La norma parece desconocer que la situación a la que se refiere –que se da a miles cada día en los hospitales–no siempre permite un procedimiento (por otra parte no regulado) que vendría a colapsar los juzgados –tampoco en norma algún se especifica cuáles– y a alargar indefinidamente situaciones de dolor y sufrimiento. Por eso la propia norma prevé los supuestos de urgencia. Pero la forma en que los resuelve –con plena consciencia de la enorme dificultad que supone dar entrada a Fiscal y Juez– es el mayor problema y lo que convierte definitivamente esta decisión política en intolerable y, a mi entender, inconstitucional. Porque éste –el de la imposibilidad por razones de urgencia de recabar la resolución judicial– no es un caso excepcional, sino el que sucede habitualmente.
Y es entonces cuando se plantea el conflicto entre el mantenimiento de una vida que no reúne la dignidad suficiente, a cuya continuidad se opondría con probabilidad más allá de toda duda razonable su titular, representado en el supuesto regulado por las personas a él más allegadas, con sometimiento a tratamientos que la alargan produciendo a veces más sufrimientos físicos y psíquicos, y el respeto a la dignidad que pasa por el reconocimiento de la disponibilidad sobre la vida propia y la razonabilidad en la representación cuando se trata de la de una persona allegada por razones familiares o vínculos de hecho. Y el conflicto no va a ser resuelto, como hasta ahora, de acuerdo con esa razonabilidad, ni con la opinión médica contrastada con la familia: la ley no permite opción alguna: impone el deber al personal sanitario de adoptar las medidas necesarias en salvaguardia de la vida y la salud del paciente, amparados incluso en las causas de justificación, permisos fuertes que, en este caso, son imperativos: cumplimiento de un deber y estado de necesidad.

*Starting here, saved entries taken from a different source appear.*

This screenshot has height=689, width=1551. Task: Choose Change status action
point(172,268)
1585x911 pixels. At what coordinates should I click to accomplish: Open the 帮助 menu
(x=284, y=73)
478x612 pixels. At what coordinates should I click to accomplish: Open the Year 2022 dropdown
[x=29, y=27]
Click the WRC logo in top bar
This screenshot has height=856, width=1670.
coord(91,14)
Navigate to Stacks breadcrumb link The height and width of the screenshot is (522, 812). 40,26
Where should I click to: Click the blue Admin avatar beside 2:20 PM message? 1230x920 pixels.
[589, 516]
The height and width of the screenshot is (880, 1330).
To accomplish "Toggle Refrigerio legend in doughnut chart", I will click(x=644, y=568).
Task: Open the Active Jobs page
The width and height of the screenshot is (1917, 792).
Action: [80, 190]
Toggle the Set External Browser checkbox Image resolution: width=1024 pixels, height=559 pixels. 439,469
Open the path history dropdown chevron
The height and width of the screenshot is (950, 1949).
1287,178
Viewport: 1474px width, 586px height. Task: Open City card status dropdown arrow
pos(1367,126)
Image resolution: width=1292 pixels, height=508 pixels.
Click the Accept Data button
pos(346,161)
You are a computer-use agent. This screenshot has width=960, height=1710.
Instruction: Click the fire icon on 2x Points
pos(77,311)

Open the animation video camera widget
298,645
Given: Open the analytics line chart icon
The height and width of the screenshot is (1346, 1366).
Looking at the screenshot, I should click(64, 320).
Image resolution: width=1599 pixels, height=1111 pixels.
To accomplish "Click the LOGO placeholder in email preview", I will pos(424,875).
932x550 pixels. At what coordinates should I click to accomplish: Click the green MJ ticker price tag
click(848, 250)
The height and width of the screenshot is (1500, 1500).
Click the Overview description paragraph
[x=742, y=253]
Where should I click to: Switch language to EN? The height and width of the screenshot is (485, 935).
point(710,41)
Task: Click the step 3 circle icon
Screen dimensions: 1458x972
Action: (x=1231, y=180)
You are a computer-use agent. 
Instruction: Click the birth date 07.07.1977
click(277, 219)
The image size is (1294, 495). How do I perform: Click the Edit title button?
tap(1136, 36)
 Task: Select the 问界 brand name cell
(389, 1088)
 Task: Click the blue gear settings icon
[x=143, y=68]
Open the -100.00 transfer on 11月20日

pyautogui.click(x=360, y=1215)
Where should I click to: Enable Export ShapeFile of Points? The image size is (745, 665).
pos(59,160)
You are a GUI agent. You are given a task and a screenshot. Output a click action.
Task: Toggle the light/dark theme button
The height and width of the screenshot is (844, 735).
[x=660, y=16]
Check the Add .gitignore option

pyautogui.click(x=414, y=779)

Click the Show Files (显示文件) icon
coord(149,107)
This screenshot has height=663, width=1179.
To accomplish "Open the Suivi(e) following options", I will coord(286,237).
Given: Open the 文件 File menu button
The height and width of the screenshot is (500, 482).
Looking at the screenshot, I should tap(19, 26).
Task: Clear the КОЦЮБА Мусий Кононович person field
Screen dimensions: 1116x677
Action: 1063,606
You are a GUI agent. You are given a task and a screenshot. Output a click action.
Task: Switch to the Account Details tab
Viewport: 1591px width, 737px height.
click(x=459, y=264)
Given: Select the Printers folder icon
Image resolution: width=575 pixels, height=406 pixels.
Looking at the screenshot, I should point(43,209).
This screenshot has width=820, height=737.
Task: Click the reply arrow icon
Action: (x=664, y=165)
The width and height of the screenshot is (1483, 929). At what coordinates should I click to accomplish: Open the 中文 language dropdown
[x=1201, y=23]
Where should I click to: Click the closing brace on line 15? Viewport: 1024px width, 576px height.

Estamos ante un retroceso inmenso en el reconocimiento del derecho a la disponibilidad de la vida y la salud y en fomento de su sacralidad, introducido sin el menor debate, con la estafa parlamentaria de hacerlo a través de la reforma de una ley que poco o nada tiene que ver con su objeto –porque la ley del menor nada tiene que ver con la aplicación de esta imposición a todos los ciudadanos, tengan la edad que tengan- y que va a imposibilitar, al menos si no se impone una interpretación en favor de la libertad, la toma de decisiones de médicos y familiares en torno a la cuestión más sensible que afecta a nuestro propio destino como seres humanos. Esa forma de legislar es sencillamente intolerable en un Estado de Derecho.